Recent research consensus has highlighted the role of
intestinal
luminal factors in the association between intestinal microenvironment
homeostasis and food allergy. However, the association between intestinal
immune homeostasis and food allergy-related proteomic features remains
elusive. In this study, we aimed to investigate the changes in gluten
allergy (GA)-defined phenotypes and endotypes and intestinal microenvironment
factors in BALB/c mice and linked GA to colonic proteomic signatures.
Combined with increased allergy and diarrhea scores, intense antibody
responses and abnormalities in T-cell cytokine production were induced
in mice. GA-associated disruption of intestinal microenvironment homeostasis
was underlined by the increased colonic pH, decreased intestinal antioxidant
capacity, impaired intestinal barrier function, and decreased production
and imbalanced proportions of short-chain fatty acids. 16S rRNA amplicon
sequencing showed that the gut microbiota dysbiosis in mice was characterized
by significant enrichment of six bacterial taxonomic units, including
Prevotellaceae, Escherichia Shigella, Alloprevotella, Escherichia coli, Bacteroides vulgatus, and Lachnospiraceae
bacterium DW59, which was correlated with immune end points.
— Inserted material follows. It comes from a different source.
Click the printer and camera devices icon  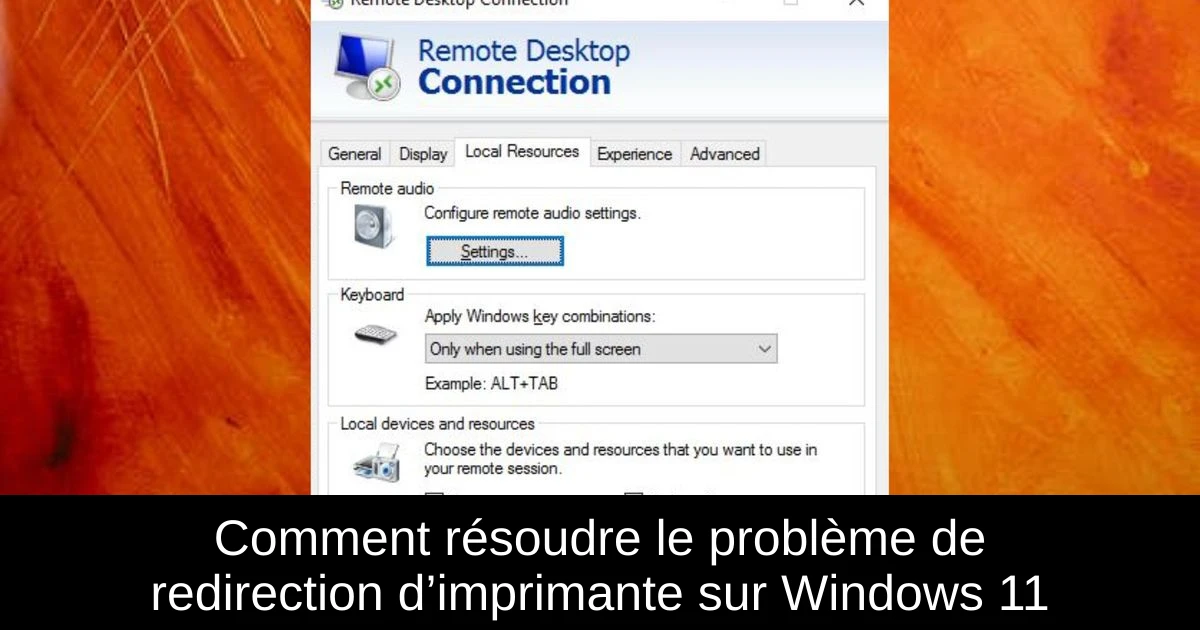pos(377,462)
Using
a label-free proteomics quantitative approach, 24 differentially expressed
proteins linking GA-induced gut dysbiosis were identified, with four
of them enriched in the serine endopeptidase inhibitor activity pathway.
The development of GA in mice was associated with changes in specific
intestinal luminal factors and may be mediated by serine protease
activity-associated metabolic routes.